Un jeu diplomatique d’influence régionale

Tout d’abord, l’élection de Mr Erdogan à la Présidence turque en 2014 a marqué un tournant dans le retour du pays sur la scène internationale. Après s’être affirmée comme une alliée du camp occidental contre le bloc Soviétique pendant la Guerre Froide (adhésion du pays à l’OTAN en 1952), et s’être tenue à l’écart des guerres israélo-Arabes du XXème siècle, la Turquie profite de la nouvelle donne liée à la battue des cartes pour s’affirmer dans des régions qu’elle considère comme sa zone d’influence. Ainsi, en vertu d’une politique « Zéro problème avec nos voisins » [2], elle se pose en acteur régional de la stabilité et se constitue un pôle de relations privilégiées avec ses pays environnants : elle encourage le partenariat bilatéral avec l’Azerbaïdjan (au nom d’un principe « Une Nation, Deux Etats »[3])  et collabore étroitement dans les domaines énergétiques et gaziers (accords d’Istanbul en 2010 [4]) pour tenter de l’extraire de l’influence historique russe, et s’assurer un allié de poids contre l’Arménie ; elle se rapproche de la Géorgie depuis 2005 en y installant bases militaires à Vaziani et Marnéouli et en l’intégrant à son axe via des pipelines Bakou-Tbilissi-Ceyhan [5] ; elle s’est invitée dans le conflit Tchétchène en soutenant la rébellion dès 1999, elle a mis en place et continue de soutenir dans la partie Nord de Chypre une entité politique turque depuis 1974, ce qui ne l’empêche pas de collaborer étroitement avec la Grèce dans le cadre des projets gaziers Nabucco et TAP [6].

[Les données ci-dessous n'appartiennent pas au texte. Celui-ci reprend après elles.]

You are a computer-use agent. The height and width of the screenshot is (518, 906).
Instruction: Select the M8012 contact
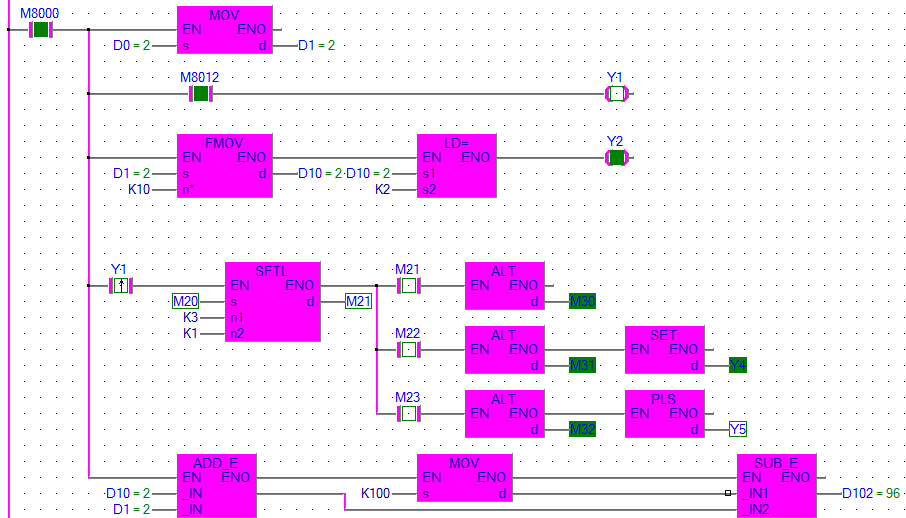coord(200,94)
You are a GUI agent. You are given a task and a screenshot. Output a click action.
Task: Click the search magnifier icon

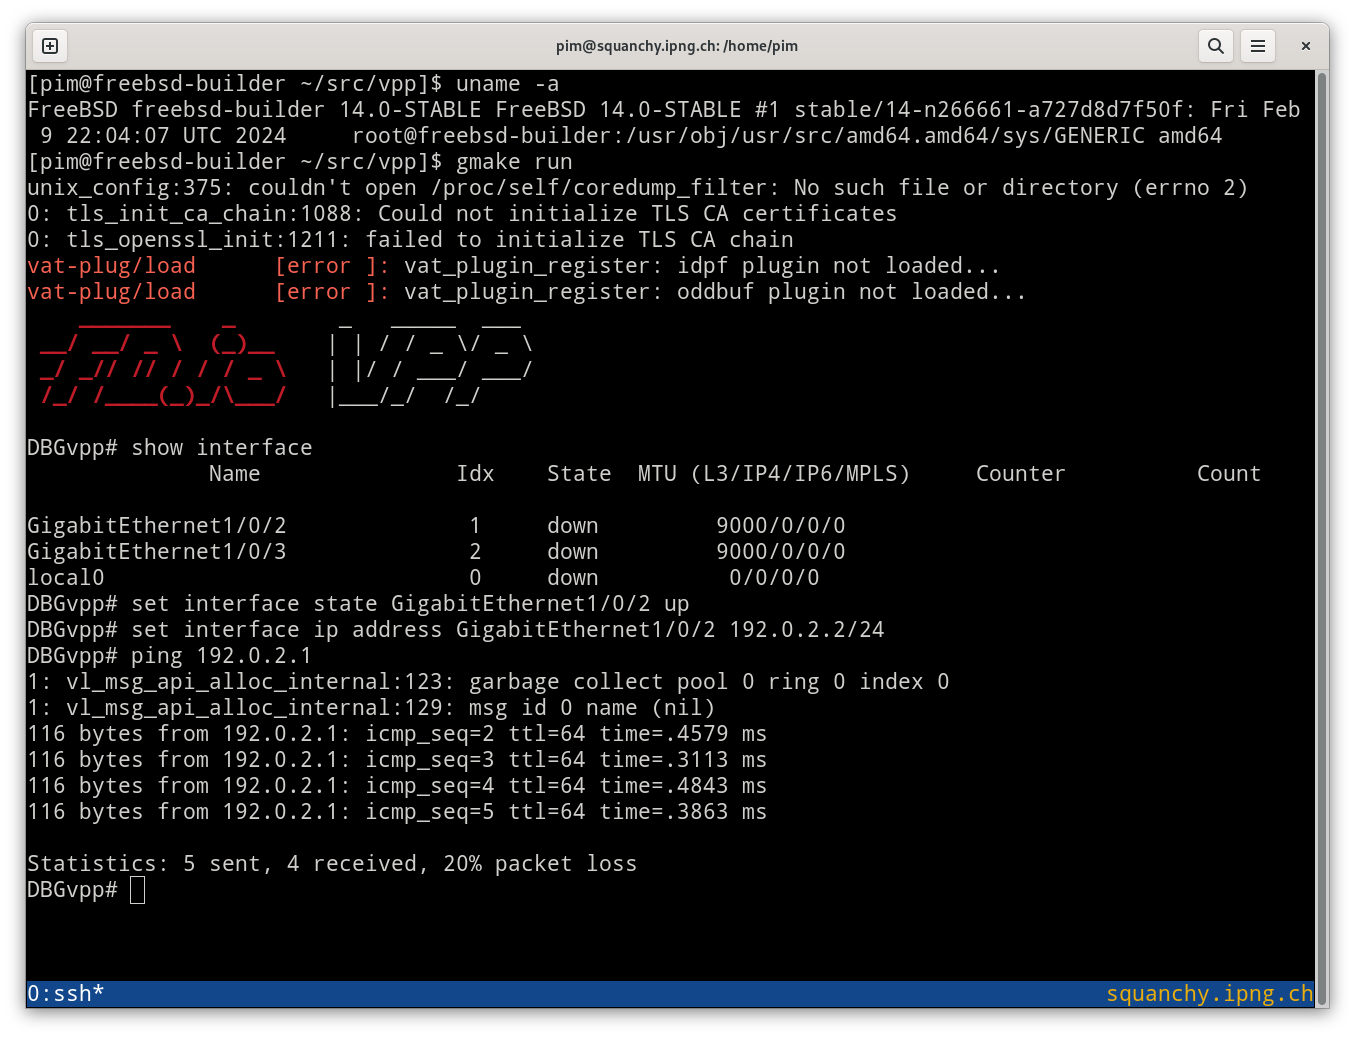point(1216,46)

Au-delà de son aire d’influence directe auprès de ses voisins, la Turquie moderne veut aussi positionner ses pions auprès de l’ensemble des pays qu’elle considère comme « Turcs de culture », ou comme faisant partie de ses anciennes possessions impériales.

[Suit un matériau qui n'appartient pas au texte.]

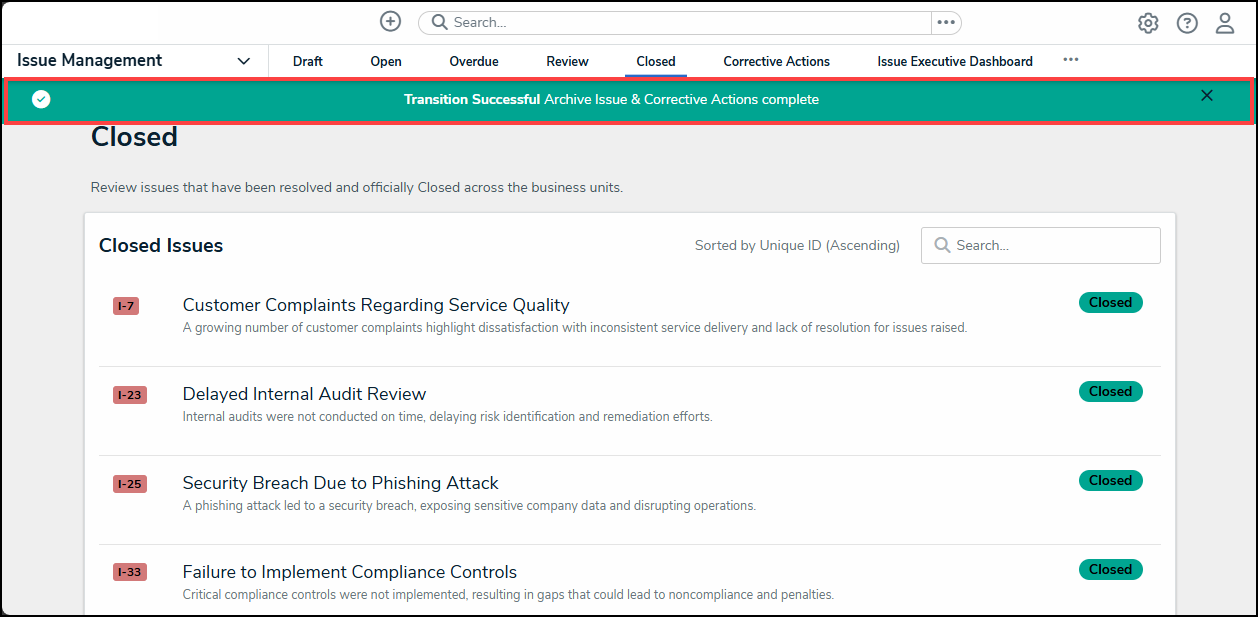
Task: Dismiss the Transition Successful banner
Action: (x=1207, y=96)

Ainsi, elle n’hésite pas à jouer sur les importantes diasporas turques de l’Europe de l’Est pour tenter d’influencer les élections (comme en Bulgarie en 2017 [7]) ou pour s’assurer la fidélité de gouvernements qui lui sont favorables (comme en Bosnie-Herzégovine [8]). Ensuite, elle a récemment initié un partenariat stratégique avec l’Algérie [9], sans cacher que le but final était de ramener les pays du Maghreb dans une union des pays musulmans dont la Turquie se veut le fer de lance, sur fonds de dénonciation du passé colonial français dans la région. Enfin, le président Erdogan a aussi semblé s’inscrire dans un mouvement « panturquiste », qui avait pour vocation de s’assurer une tutelle sur les anciennes républiques soviétiques du Sud de l’Asie Centrale (Turkménistan, Ouzbékistan, Tadjikistan et Kirghizstan), en insistant sur le fait qu’elles appartiennent culturellement et historiquement à la grande famille des peuples turcs.  Pourtant, elle a dû en coulisse réviser ses ambitions à la baisse, se heurtant à la fidélité de ces pays envers la Russie, et se contente d’un partenariat avec elle fondé sur le concept « d’Eurasie » (donc mélange d’héritage slave et turc). Les deux pays s’en servent pour exercer une influence conjointe dans la région, et éviter qu’elle ne regarde trop vers Washington ou vers Pékin pour se développer.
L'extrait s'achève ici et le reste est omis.